Given an orders table, compute a trailing 95th-percentile of order value for every row.
Data
Input schema
orders(
order_id INTEGER PRIMARY KEY,
user_id INTEGER,
value DOUBLE PRECISION CHECK (value >= 0),
created_at TIMESTAMP
)
Task
For each row, compute the 95th percentile of value over the trailing 1000-row window ordered by order_id: the current row plus the 999 rows immediately preceding it (fewer than 1000 when not enough rows exist yet — e.g. row 1 has a window of 1, row 500 a window of 500). Use the continuous percentile PERCENTILE_CONT(0.95) (linear interpolation between ranks, not nearest-rank). Round the result to 2 decimal places.
Output schema
result(order_id, value, p95_trailing_1000) -- one row per input row, ORDER BY order_id ASC
Worked example (illustrative — window = 3)

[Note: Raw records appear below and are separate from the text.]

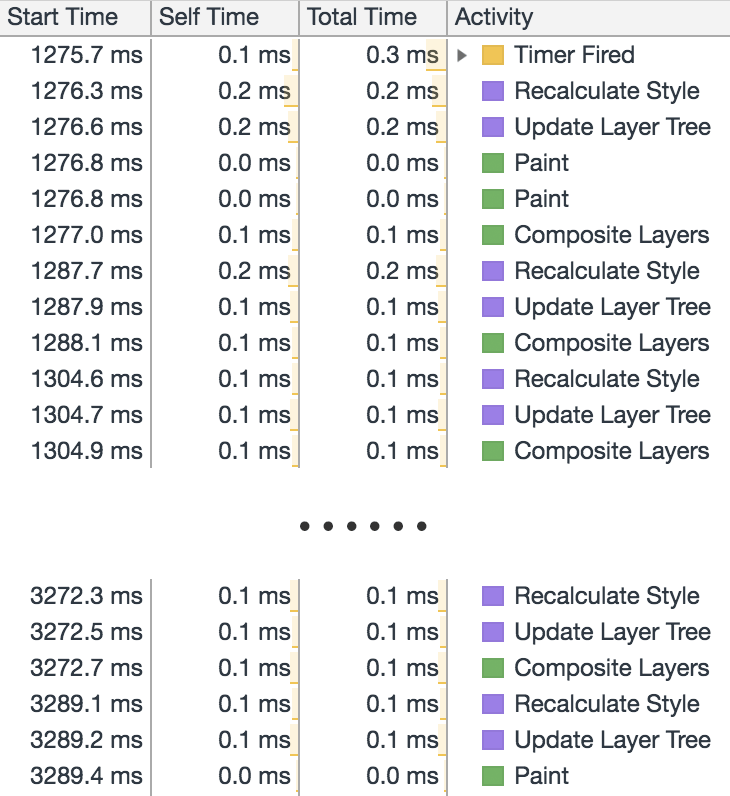
Task: Sort by the Start Time column header
Action: pos(62,17)
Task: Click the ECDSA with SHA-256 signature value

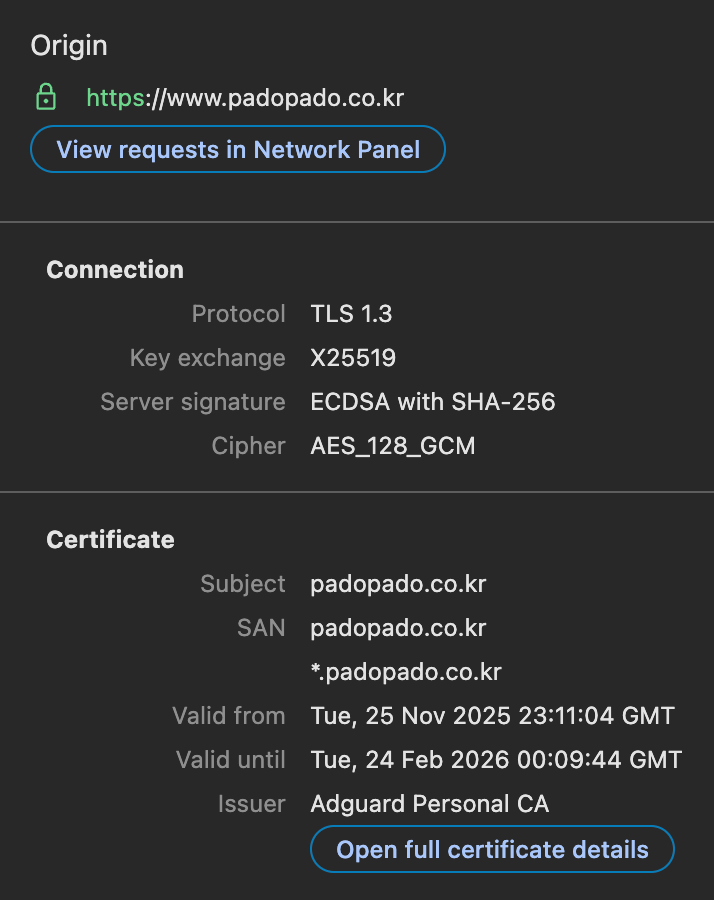Action: (432, 402)
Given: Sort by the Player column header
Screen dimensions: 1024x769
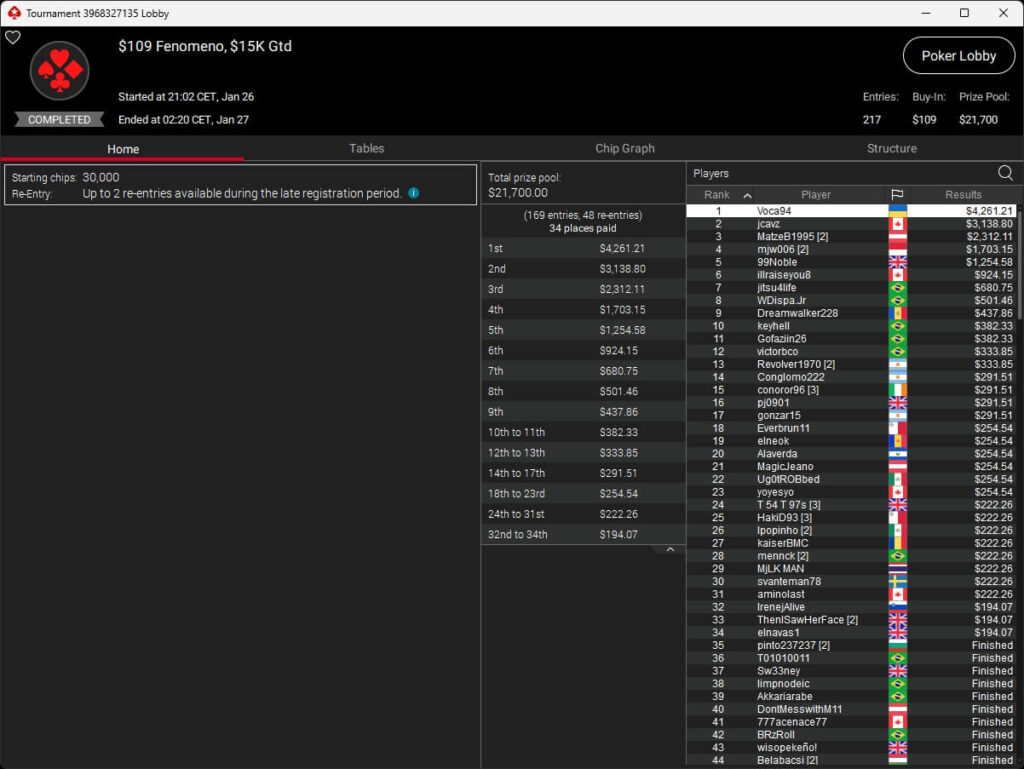Looking at the screenshot, I should (x=815, y=195).
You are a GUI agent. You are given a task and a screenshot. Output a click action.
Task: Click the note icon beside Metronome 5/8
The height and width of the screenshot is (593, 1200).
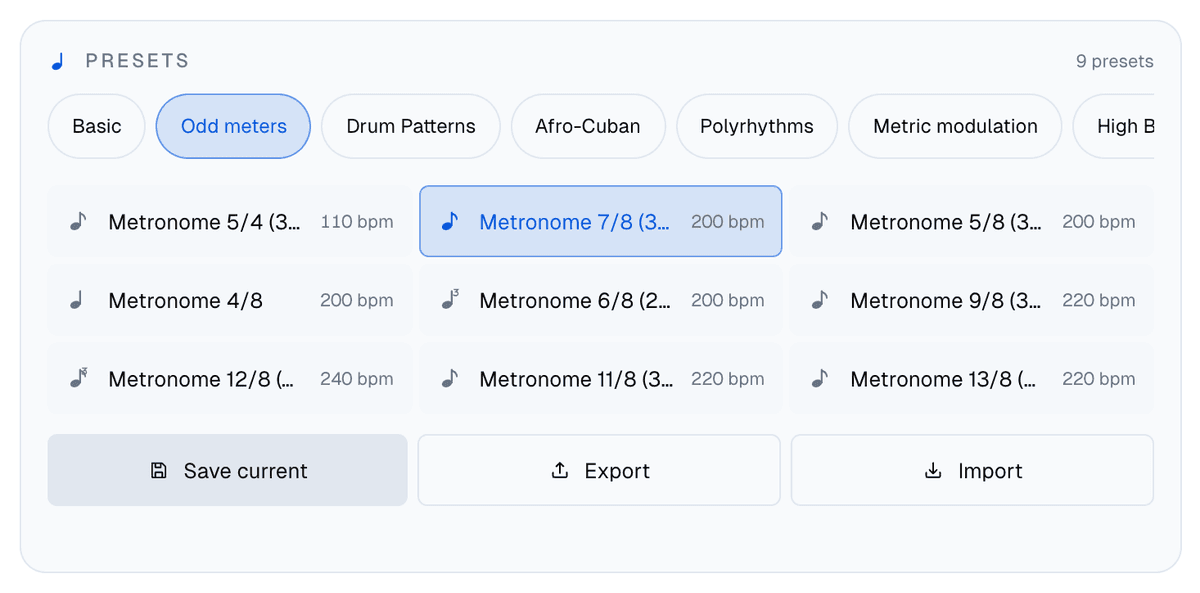coord(820,222)
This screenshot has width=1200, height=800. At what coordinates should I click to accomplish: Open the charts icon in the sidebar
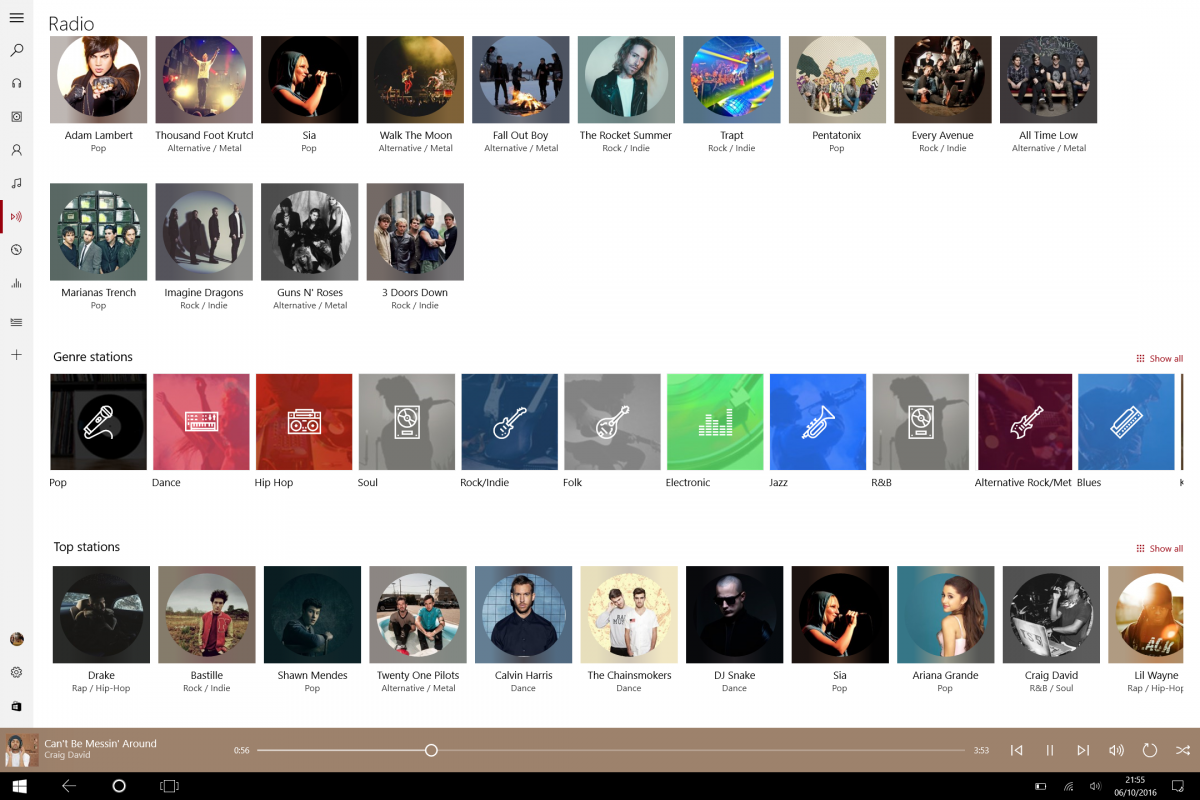pos(16,283)
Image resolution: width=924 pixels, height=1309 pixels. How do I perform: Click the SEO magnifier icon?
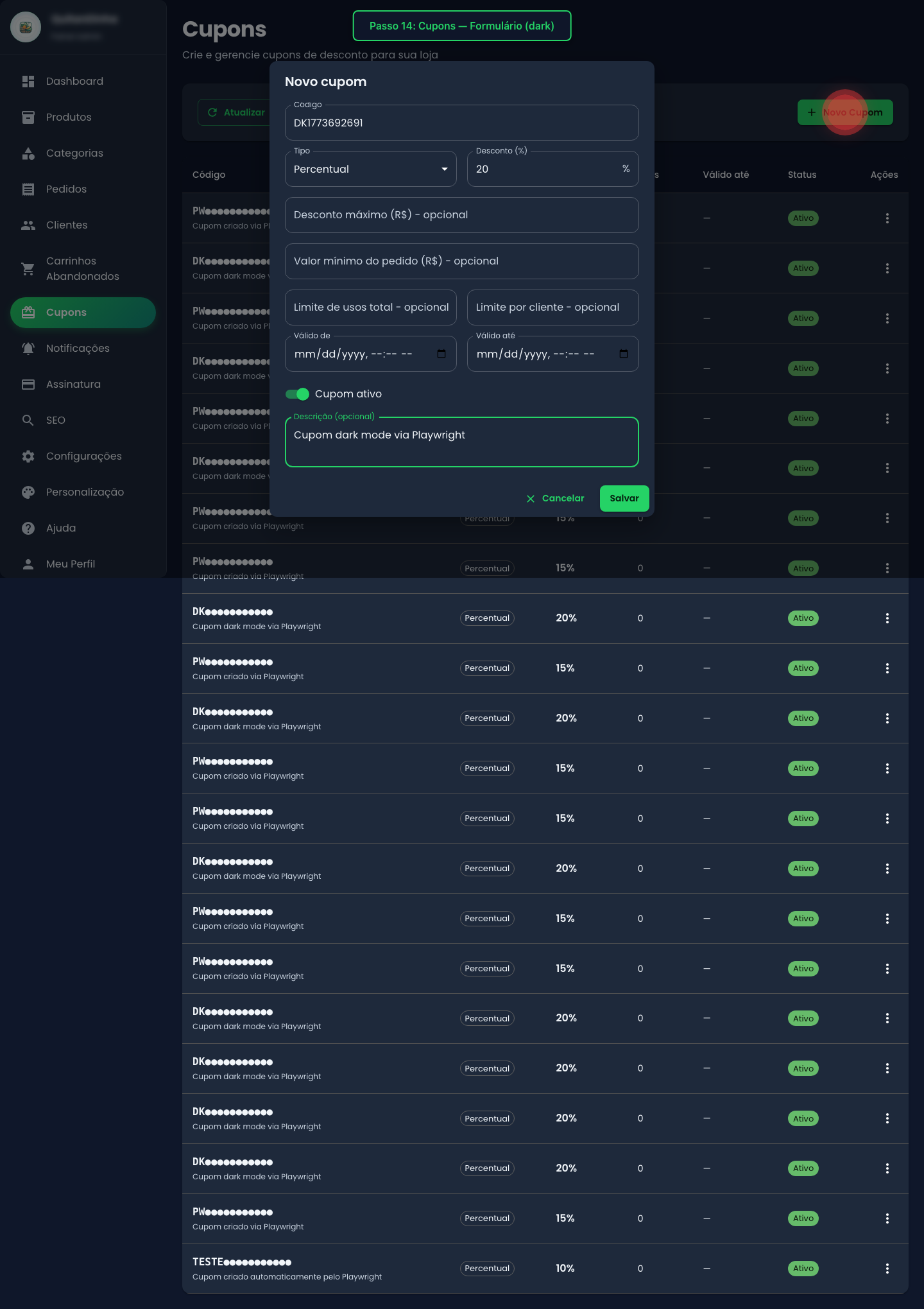click(x=28, y=420)
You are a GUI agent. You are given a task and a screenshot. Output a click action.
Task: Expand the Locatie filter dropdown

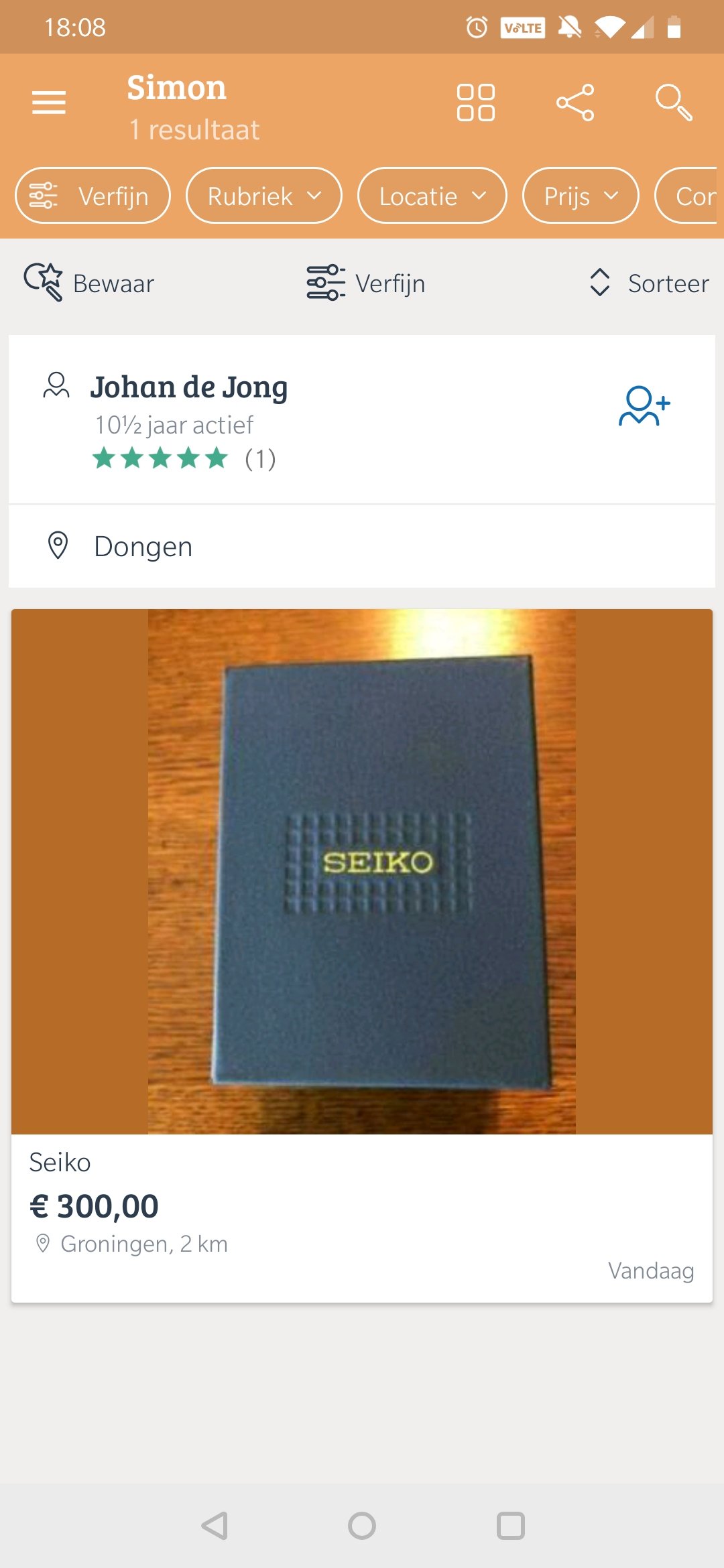coord(432,196)
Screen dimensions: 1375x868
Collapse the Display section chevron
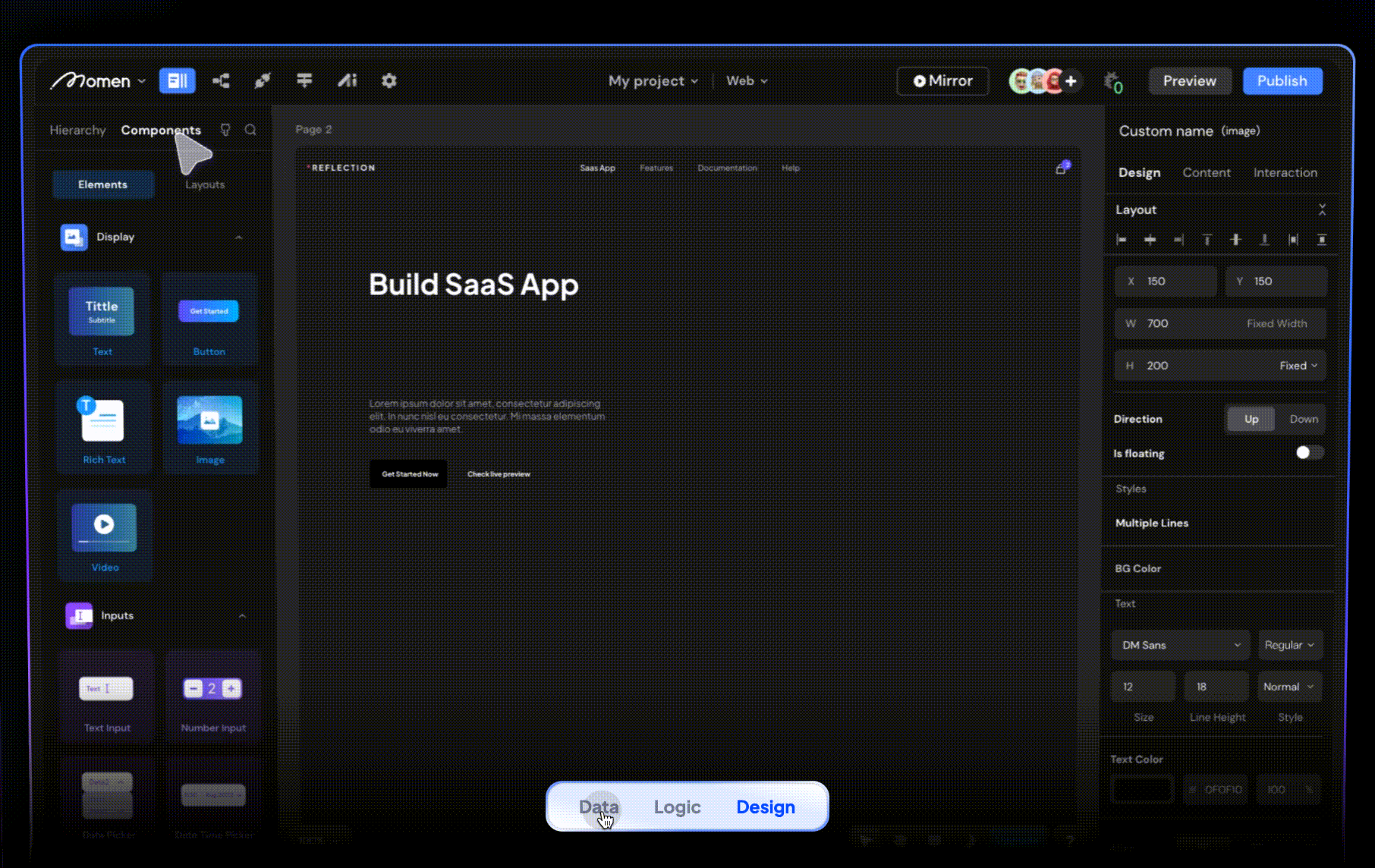[x=239, y=237]
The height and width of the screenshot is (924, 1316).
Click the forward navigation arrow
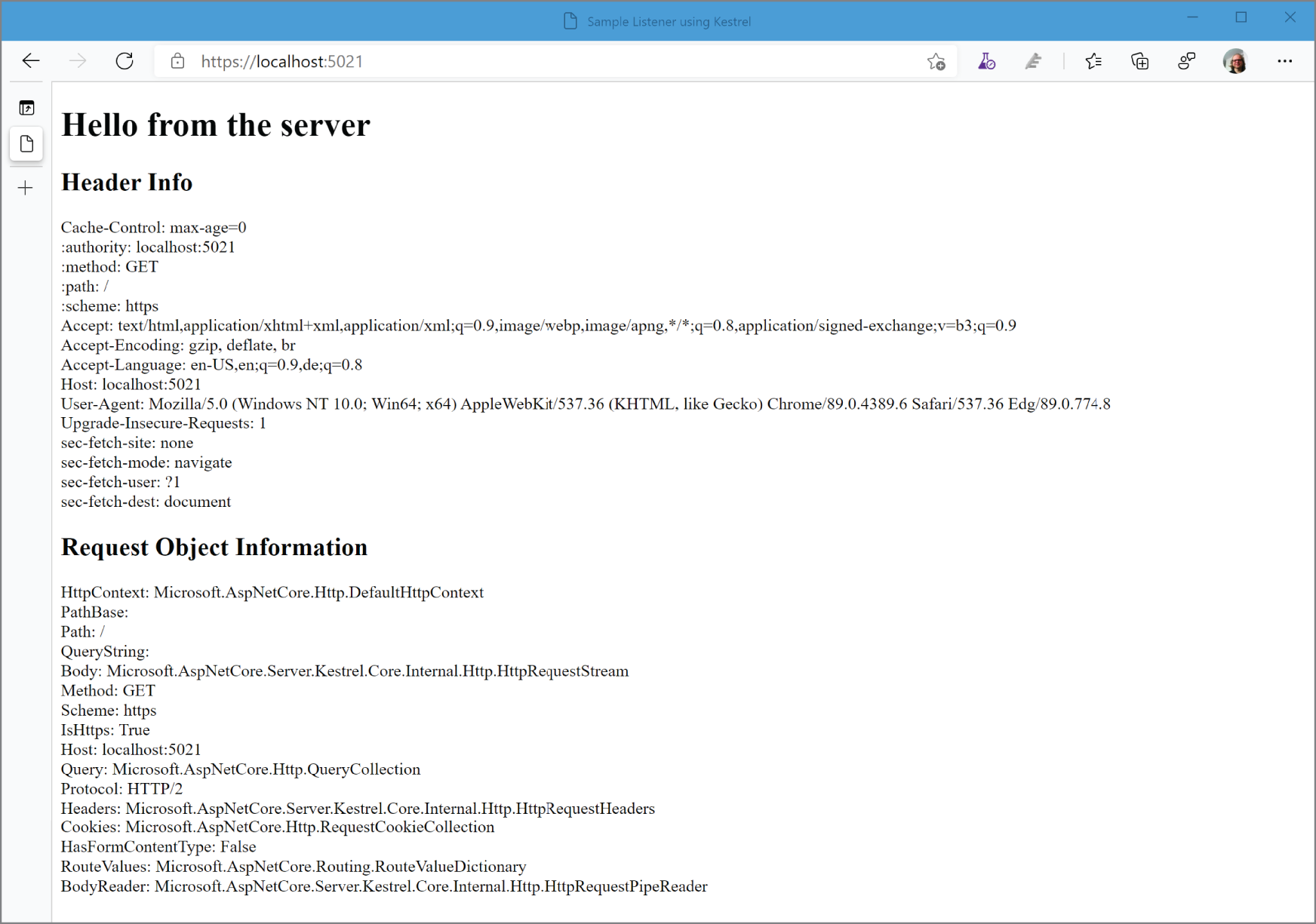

This example uses a window of 3 (current row + 2 preceding) over 6 rows so you can verify it by hand. The graded dataset uses the full 1000-row trailing window.
Input orders Expected output (PERCENTILE_CONT(0.95), rounded 2 dp)
order_id | value order_id | value | p95_trailing_1000
---------+------ ---------+-------+------------------
1 | 10 1 | 10 | 10.00
2 | 20 2 | 20 | 19.50
3 | 30 3 | 30 | 29.00
4 | 100 4 | 100 | 93.00
5 | 40 5 | 40 | 94.00
6 | 50 6 | 50 | 95.00
For example, row 4's window is the 3 trailing values [20, 30, 100]; PERCENTILE_CONT(0.95) over those sorted values interpolates to 30 + 0.9 × (100 − 30) = 93.00.